▶ Objective: Can you retype every one of the records below character for character, changing nothing?

▶ Supplied records:
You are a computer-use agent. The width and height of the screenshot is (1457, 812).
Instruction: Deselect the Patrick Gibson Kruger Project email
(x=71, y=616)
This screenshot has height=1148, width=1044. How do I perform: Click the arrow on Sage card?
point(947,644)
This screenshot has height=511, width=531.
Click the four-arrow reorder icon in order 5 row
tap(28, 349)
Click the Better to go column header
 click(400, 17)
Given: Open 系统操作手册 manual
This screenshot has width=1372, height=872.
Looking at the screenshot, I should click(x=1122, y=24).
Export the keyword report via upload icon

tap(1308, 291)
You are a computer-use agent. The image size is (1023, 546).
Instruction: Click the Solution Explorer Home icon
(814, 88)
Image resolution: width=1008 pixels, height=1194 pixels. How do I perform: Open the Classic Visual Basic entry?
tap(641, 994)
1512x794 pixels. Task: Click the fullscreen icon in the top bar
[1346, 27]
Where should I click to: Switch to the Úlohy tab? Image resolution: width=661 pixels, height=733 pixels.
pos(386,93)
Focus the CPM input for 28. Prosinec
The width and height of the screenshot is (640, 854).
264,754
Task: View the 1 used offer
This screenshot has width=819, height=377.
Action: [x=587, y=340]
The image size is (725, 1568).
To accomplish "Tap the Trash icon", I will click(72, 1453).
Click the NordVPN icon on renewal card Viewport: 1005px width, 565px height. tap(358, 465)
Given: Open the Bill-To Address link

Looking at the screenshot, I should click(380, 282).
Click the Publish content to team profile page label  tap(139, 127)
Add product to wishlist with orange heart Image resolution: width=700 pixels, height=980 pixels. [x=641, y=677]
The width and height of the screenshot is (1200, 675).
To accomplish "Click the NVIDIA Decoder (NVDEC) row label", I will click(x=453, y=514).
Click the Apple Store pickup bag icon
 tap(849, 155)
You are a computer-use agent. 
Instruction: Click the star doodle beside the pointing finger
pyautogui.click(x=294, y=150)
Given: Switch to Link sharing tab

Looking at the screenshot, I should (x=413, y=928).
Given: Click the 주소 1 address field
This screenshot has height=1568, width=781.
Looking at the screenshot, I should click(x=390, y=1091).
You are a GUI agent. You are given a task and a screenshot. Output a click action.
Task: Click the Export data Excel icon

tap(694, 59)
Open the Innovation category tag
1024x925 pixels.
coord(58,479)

▶ Full solution:
You are a computer-use agent. The width and height of the screenshot is (1457, 812).
Instruction: Deselect the Patrick Gibson Kruger Project email
(x=71, y=616)
This screenshot has height=1148, width=1044. How do I perform: Click the arrow on Sage card?
point(947,644)
This screenshot has height=511, width=531.
Click the four-arrow reorder icon in order 5 row
tap(28, 349)
Click the Better to go column header
 click(400, 17)
Given: Open 系统操作手册 manual
This screenshot has width=1372, height=872.
Looking at the screenshot, I should click(x=1122, y=24).
Export the keyword report via upload icon

tap(1308, 291)
You are a computer-use agent. The image size is (1023, 546).
Instruction: Click the Solution Explorer Home icon
(814, 88)
Image resolution: width=1008 pixels, height=1194 pixels. How do I perform: Open the Classic Visual Basic entry?
tap(641, 994)
1512x794 pixels. Task: Click the fullscreen icon in the top bar
[1346, 27]
Where should I click to: Switch to the Úlohy tab? Image resolution: width=661 pixels, height=733 pixels.
pos(386,93)
Focus the CPM input for 28. Prosinec
The width and height of the screenshot is (640, 854).
264,754
Task: View the 1 used offer
This screenshot has width=819, height=377.
Action: [x=587, y=340]
The image size is (725, 1568).
To accomplish "Tap the Trash icon", I will click(72, 1453).
Click the NordVPN icon on renewal card Viewport: 1005px width, 565px height. tap(358, 465)
Given: Open the Bill-To Address link

Looking at the screenshot, I should click(380, 282).
Click the Publish content to team profile page label  tap(139, 127)
Add product to wishlist with orange heart Image resolution: width=700 pixels, height=980 pixels. [x=641, y=677]
The width and height of the screenshot is (1200, 675).
To accomplish "Click the NVIDIA Decoder (NVDEC) row label", I will click(x=453, y=514).
Click the Apple Store pickup bag icon
 tap(849, 155)
You are a computer-use agent. 
Instruction: Click the star doodle beside the pointing finger
pyautogui.click(x=294, y=150)
Given: Switch to Link sharing tab

Looking at the screenshot, I should (x=413, y=928).
Given: Click the 주소 1 address field
This screenshot has height=1568, width=781.
Looking at the screenshot, I should click(x=390, y=1091).
You are a GUI agent. You are given a task and a screenshot. Output a click action.
Task: Click the Export data Excel icon

tap(694, 59)
Open the Innovation category tag
1024x925 pixels.
coord(58,479)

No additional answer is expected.